*** Opening Material for this exercise ***

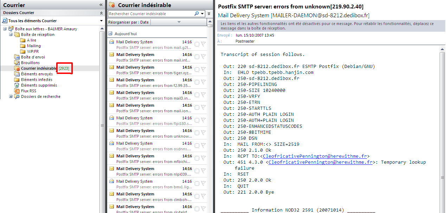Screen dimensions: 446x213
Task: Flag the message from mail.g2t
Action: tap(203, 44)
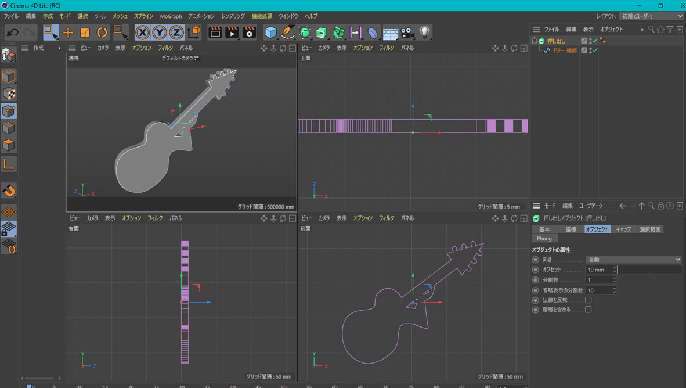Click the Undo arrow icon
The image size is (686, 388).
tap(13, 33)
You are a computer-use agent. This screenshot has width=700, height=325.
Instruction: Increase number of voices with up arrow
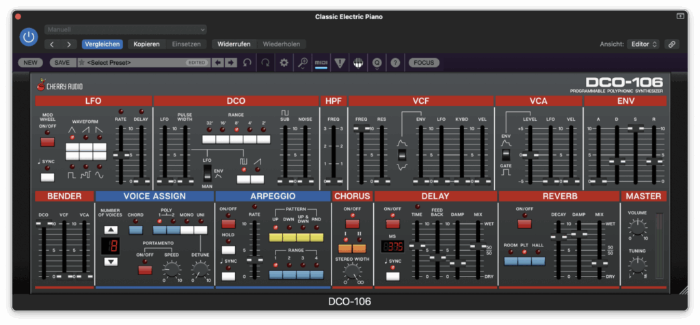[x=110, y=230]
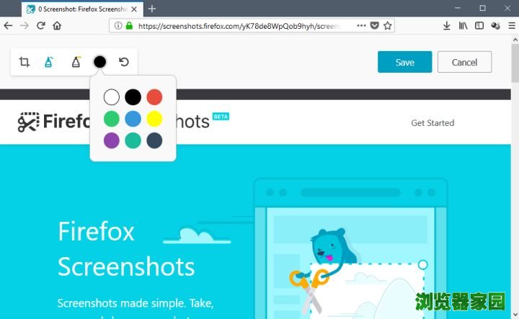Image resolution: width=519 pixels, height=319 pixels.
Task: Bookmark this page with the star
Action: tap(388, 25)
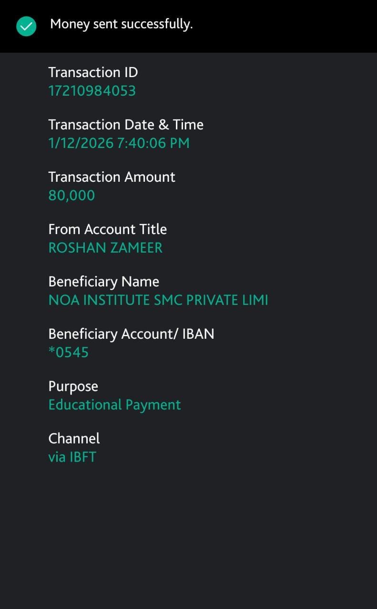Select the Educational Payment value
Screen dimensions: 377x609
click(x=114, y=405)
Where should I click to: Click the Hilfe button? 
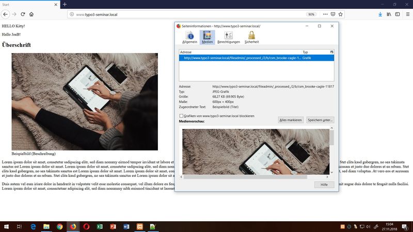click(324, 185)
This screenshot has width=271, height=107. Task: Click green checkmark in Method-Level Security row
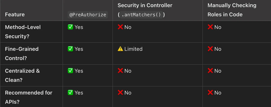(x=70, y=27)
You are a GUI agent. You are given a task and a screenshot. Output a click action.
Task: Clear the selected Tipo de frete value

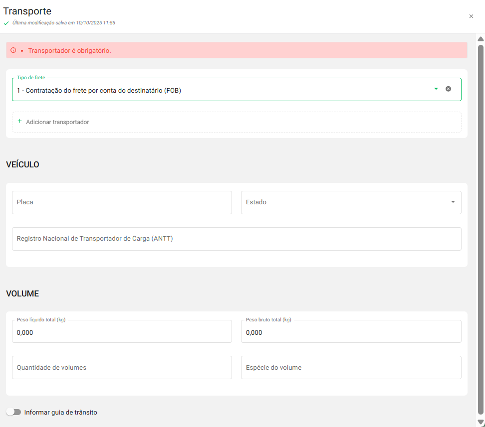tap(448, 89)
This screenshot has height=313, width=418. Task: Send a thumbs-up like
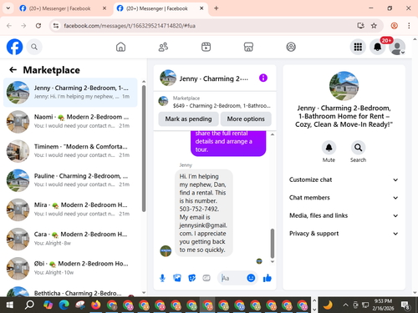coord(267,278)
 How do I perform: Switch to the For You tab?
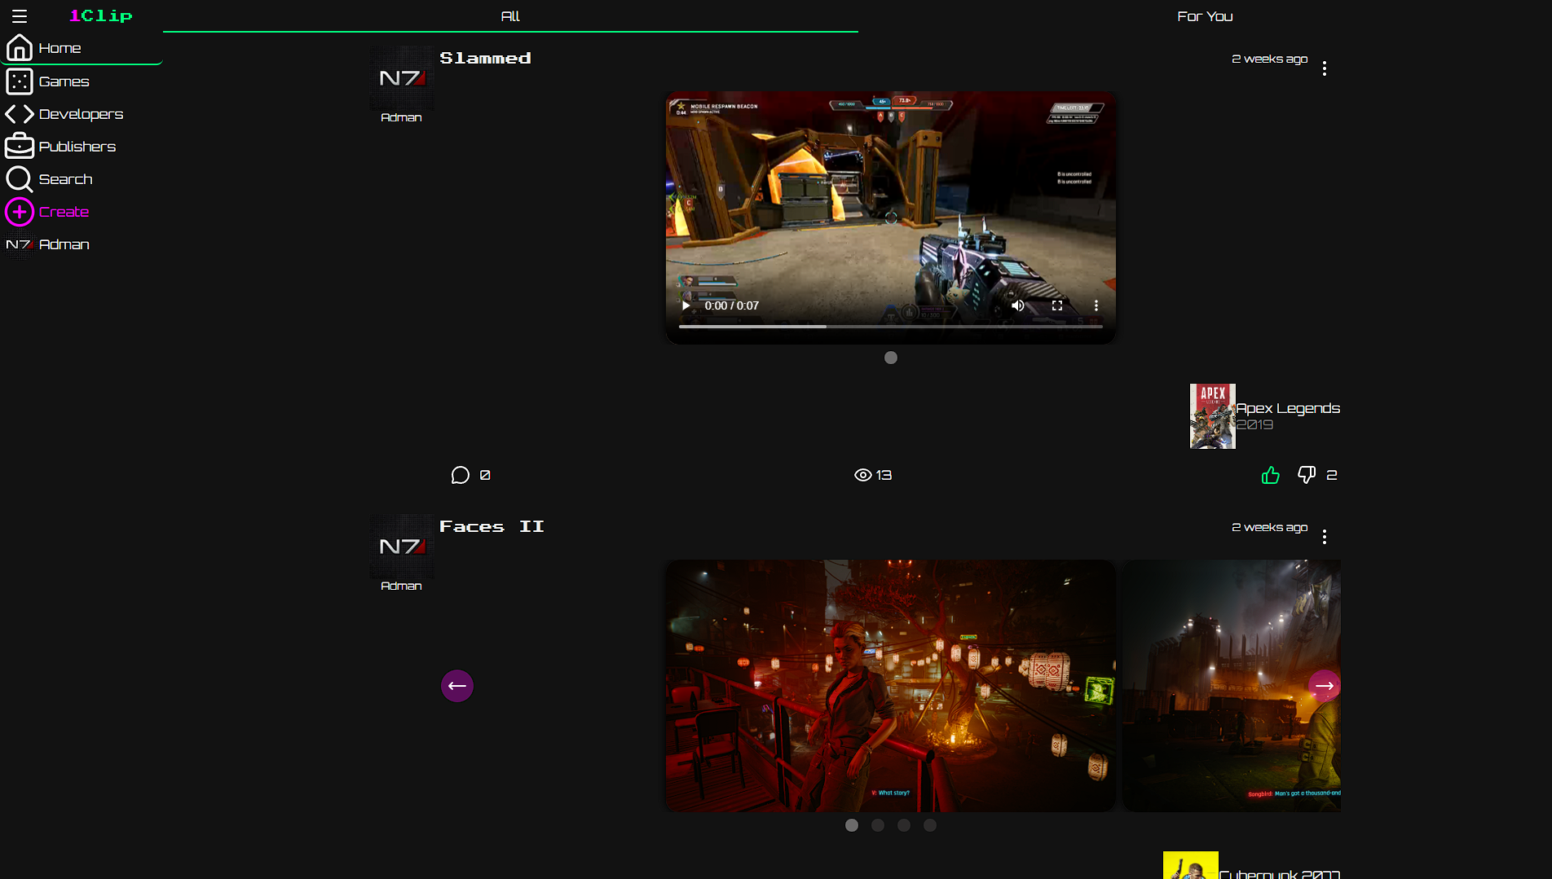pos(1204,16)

*** Closing Material for this exercise ***

How to complete this task:
Print the lines from the line with "You are a GUI" to the end of the data above. Include both ends, exclude the pictures, and add nothing else.

Output for this exercise:
You are a GUI agent. You are given a task and a screenshot. Output a click action.
Task: Clear the selected Tipo de frete value

tap(448, 89)
This screenshot has height=313, width=418. Task: Send a thumbs-up like
coord(267,278)
 How do I perform: Switch to the For You tab?
pos(1204,16)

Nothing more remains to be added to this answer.